── Teks Bacaan ──

Saya pernah ditanya, apa sudah benar-benar sanggup untuk berada pada satu jembatan dengan orang yang saya kagumi.
Kagum. Begitu gambaran paling singkat untuk memahami segala ketertarikan dengan sesuatu. Kita yang melongo dengan keindahan gedung-gedung di kota-kota besar dunia. Tercengang dengan panorama alam yang
menakjubkan, yang tersaji lewat National Geography chanel di televisi, dan mengelus berkali-kali photo keindahan macu picu atau everest di majalah. Dengan teknologi informatika yang semakin hari semakin memanjakan jemari. Hanya dengan torehan ujung jari, dunia bisa dijelajahi. Kite terpesona dengan segala kemajuan jaman yang semakin membuat iri.
Demikian pun dengan ketertarikan kita terhadap orang lain. Perasaan kagum mencuat terlebih dahulu dalam benak. Kenapa ada cinta pada pandangan pertama? Saya bahkan tidak percaya dengan hal itu. Pesona dan kekaguman, sering diartikan sebagai cinta. Kita kagum dengan kecantikan dan ketampanan seseorang, atau terpesona dengan kemolekan dan kegagahan seseorang. Apakah itu cinta? Saya fikir bukan. Cinta ada lebih tinggi, jauh lebih tinggi derajatnya dari hanya sekedar kekaguman dan keterpesonaan.

───
── Data Rekaman ──

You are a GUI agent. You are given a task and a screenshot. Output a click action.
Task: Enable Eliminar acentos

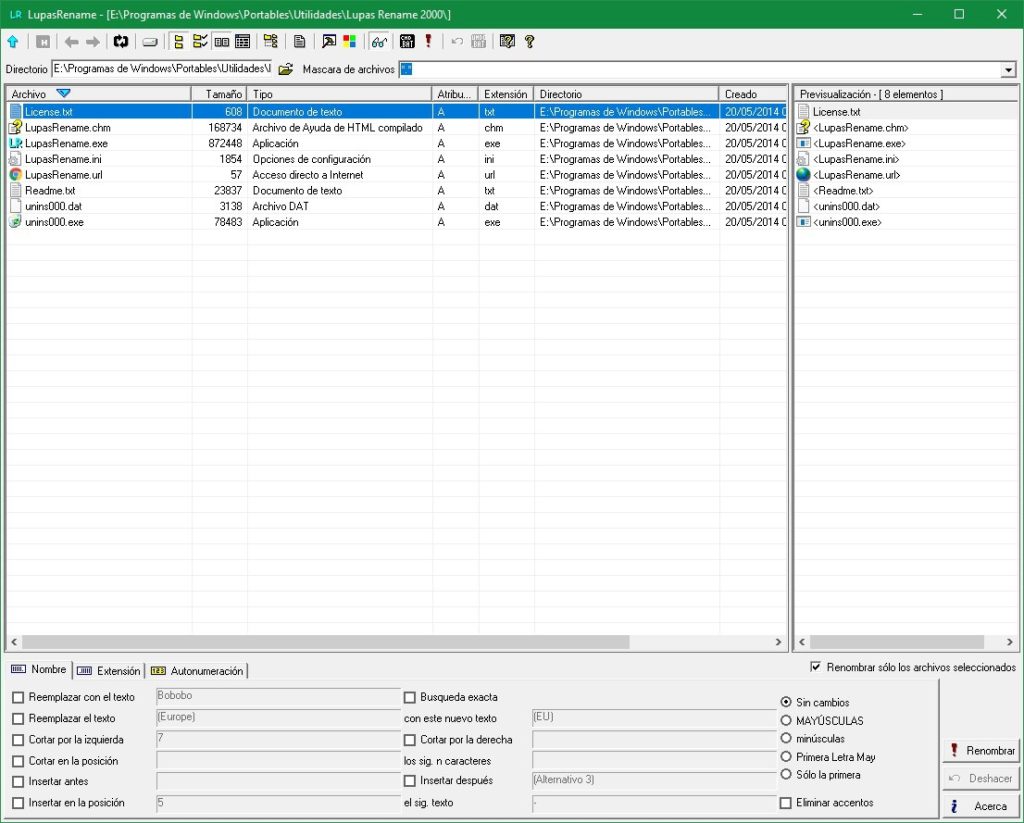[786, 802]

───
── Data Rekaman ──

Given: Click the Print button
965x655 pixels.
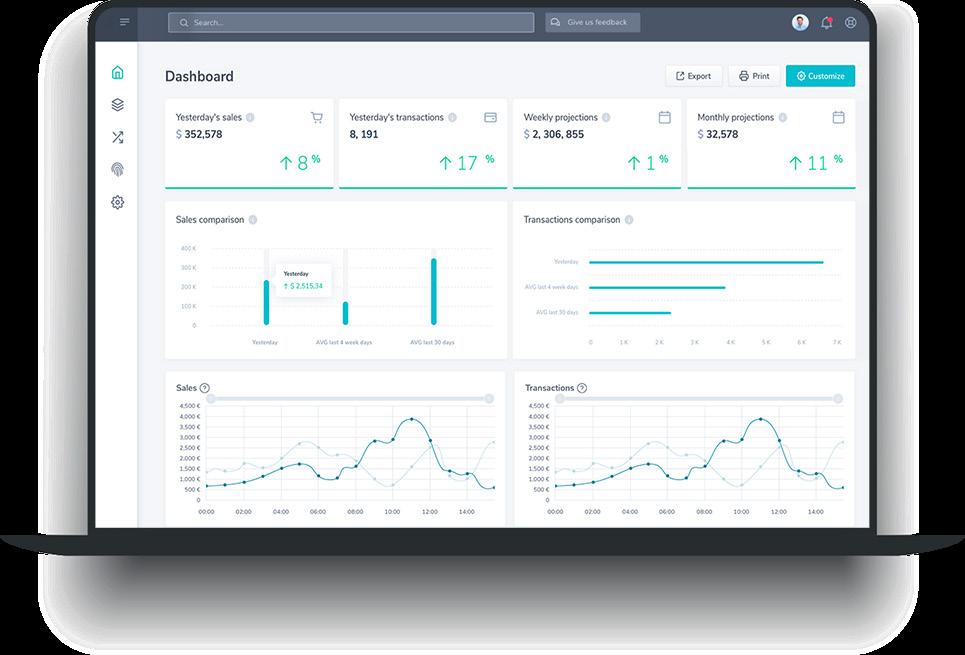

───

> _Soal 1_
Menurut teks bacaan tentang kekaguman dan cinta, apa yang sering diartikan sebagai cinta?
> _Soal 2_
Teruskan teks bacaan tentang kekaguman dan cinta, dimulai tepat setelah kalimat terakhirnya.

> _Jawaban 1_
Pesona dan kekaguman.

> _Jawaban 2_
Kita sering kali tersesat pada kenyataan bahwa, sayang dan cinta jauh tersembunyi dalam hati kita. Entah apa masih bisa menggelegak keluar dengan benar, atau terpaksa. Bahkan mungkin selamanya terkubur oleh ketidakberanian mengungkap perasaan itu. Dalam perjalanan kedewasaan tiap-tiap orang, ungkapan itu bisa bermacam-macam caranya. Bunga mawar, cokelat, puisi, perhiasan, property, bahkan mungkin bagian dari diri sendiri. Pengungkapan itu, terkadang samar seperti tidak pernah terjadi apa-apa. Hanya simbol-simbol dan kiasan-kiasan yanng terkadang bahkan tak mudah ditangkap oleh perasaan yang kurang peka. Meskipun seringkali, pun sebaliknya. Pengungkapan itu seperti bombardir mesiu pada daerah perang. Gencar dan menuju langsung ke sasaran.
Romantisme seseorang, kemudian dipertaruhkan. Dia menjadi tidak romantis ketika pengungkapan itu hambar, meskipun dalam hati memang berterus terang tulus. Dan kesulitan dalam pengungkapan basa basi. Dan menjadi sangat romantis, ketika pengungkapan itu kemudian diawali candle light dinner, lalu bunga mawar, kemudian cium kening dikeheningan. Romantisme gaya barat yang sering dibilang modern.
Itukah awal hubungan yang serius? Pengungkapan, romantisme dan sebagainya itu? Jika memang ia, saya akan menjadi orang yang jauh sekali dengan hubungan pada tingkatan serius itu. Meski bisa berpuisi, saya tak pernah merayu seorang gadis dengan puisi. Meski tahu dimana membeli mawar terbaik, saya tak pernah tiba-tiba memberikan mawar kepada seseorang. Saya menganggap itu sebagai romantisme orang lain, bukan romantisme dalam kehidupan saya.
Mantan pacar saya, memutuskan hubungan dengan saya lewat email. Penuh kata-kata yang seolah-olah dibuat halus dan tak ingin menyakiti. Berulang-ulang menyalahkan dirinya sendiri, tapi itu juga bukan romantisme dalam pandangan mata saya.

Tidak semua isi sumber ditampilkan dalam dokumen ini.